The B-29 Superfortress heavy bomber, the follow-up to the B-17 Flying Fortress, is best known for being the aircraft that carried out the atomic bombings over Hiroshima and Nagasaki. It was a very advanced aircraft for its time, featuring a pressurized cabin and an electronic fire control system which controlled four automated machine gun turrets. It served in the U.S. Air Force and Royal Air Force until the end of the 1950s. Only a single example, nicknamed Fifi, is still flight worthy. Accordingly, Fifi was one of the last airplanes to fly over the National Mall during the V E Day commemoration.

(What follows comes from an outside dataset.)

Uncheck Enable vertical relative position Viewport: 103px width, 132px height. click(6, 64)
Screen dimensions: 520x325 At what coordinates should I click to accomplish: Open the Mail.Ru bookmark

The final formation in the presentation was the Missing Man Formation, which featured a Grumman TBM Avenger, a Vought F4U Corsair, a Curtiss P-40 Warhawk (the famous “Flying Tiger”), and a North American P-51 Mustang, saluting the more than 400,000 American airmen, sailors, soldiers, and Marines who died in combat during World War 2. This year and last have seen an impressive array of anniversaries: the 200th anniversary of the end of the War of 1812; the 150th anniversary of the end of the American Civil War; the 100th anniversary of the beginning of World War One; and the 70th anniversary of the close of World War Two. This may be the last major anniversary of V E Day during which surviving veterans of the conflict will be present to witness. The vets are now in their late eighties or nineties. My cousin Joe Miller received the Bronze Star for heroism during the Battle of Hurtgen Forest in Germany, the longest battle ever fought by the U.S. Army, which took place over a three month period between September and December, 1944. He never spoke about it; it was a military setback for the Allies which cost the lives of over 33,000 killed or incapacitated Americans. Joe has been gone for about seven years now. I miss him, and I am thankful for the service he gave as a young man. I was extremely privileged to have stood on the same ground yesterday with other men and women who sacrificed years of their youth and often their physical and mental health to save the world from Nazism and Japanese militarism.